**ACTIVITY:** Write out each record exactly as it stands. No pictures belong in the copy.

(Collected data entries)
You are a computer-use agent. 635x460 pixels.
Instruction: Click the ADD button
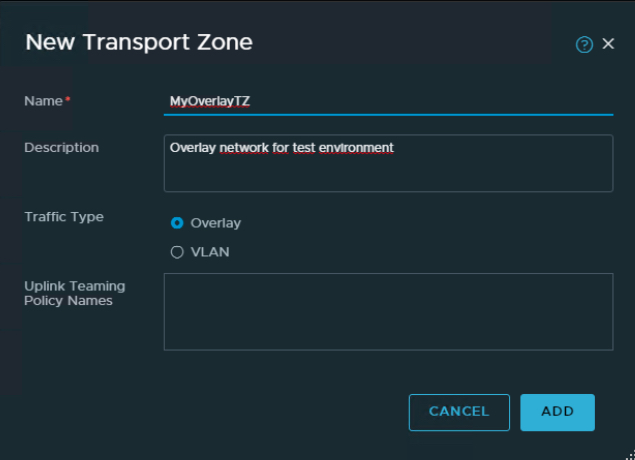pos(557,412)
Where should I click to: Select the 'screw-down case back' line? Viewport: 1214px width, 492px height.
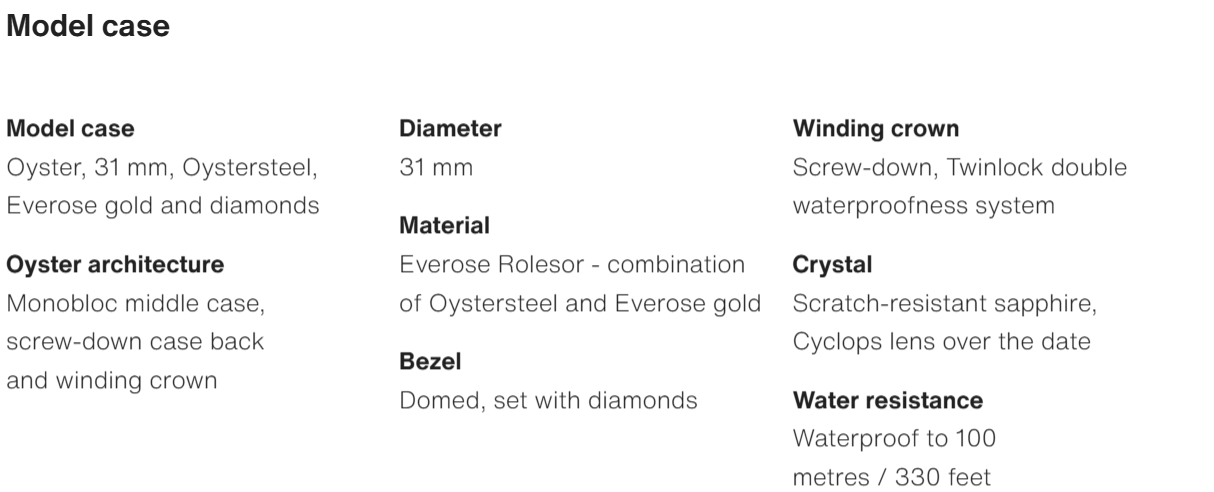(x=135, y=342)
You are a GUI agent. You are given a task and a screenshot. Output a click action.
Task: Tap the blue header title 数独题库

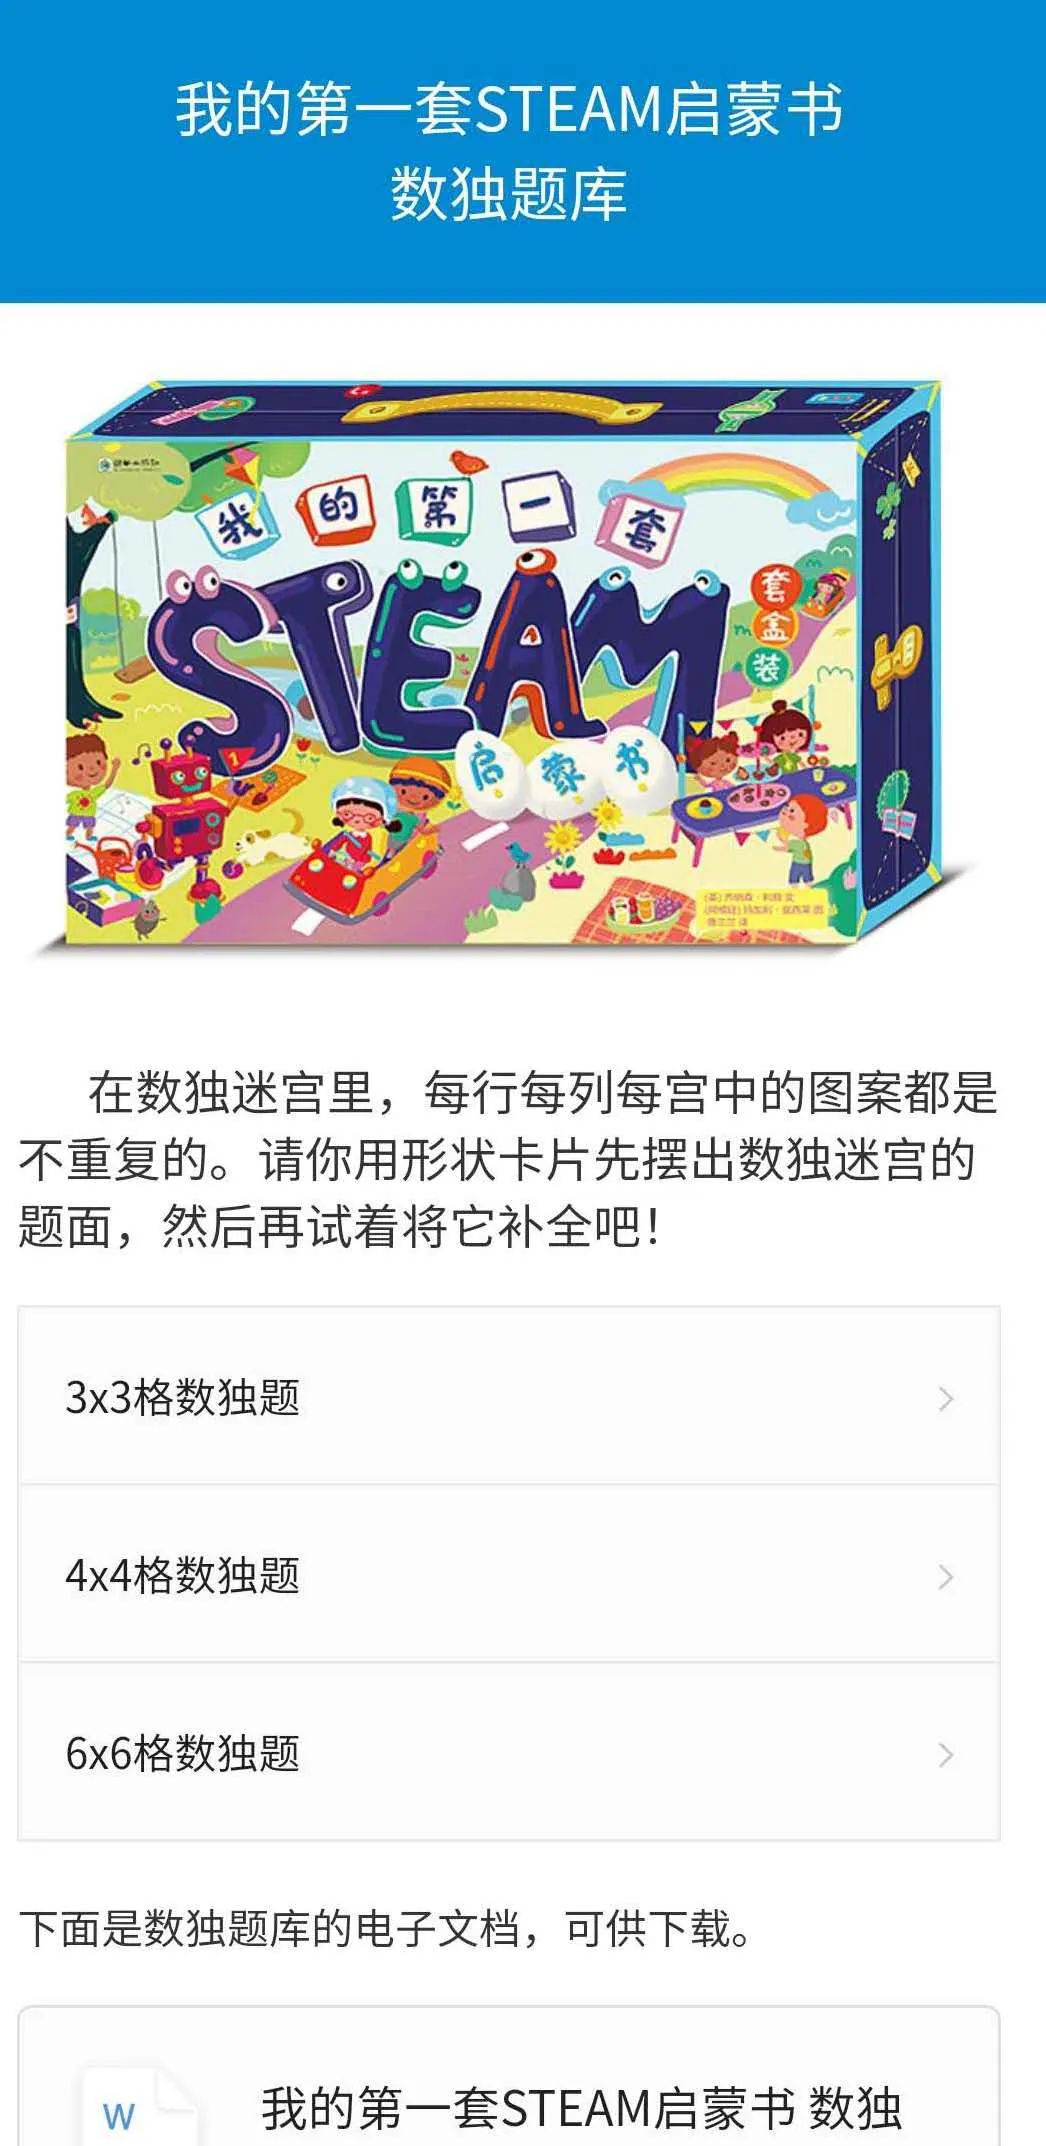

**EXERCISE SOLUTION:**
You are a computer-use agent. 635x460 pixels.
Instruction: Click the ADD button
pos(557,412)
Where should I click to: Select the 'screw-down case back' line? Viewport: 1214px width, 492px height.
(x=135, y=342)
You are a GUI agent. You are given a task and a screenshot. Output a click action.
Task: Tap the blue header title 数独题库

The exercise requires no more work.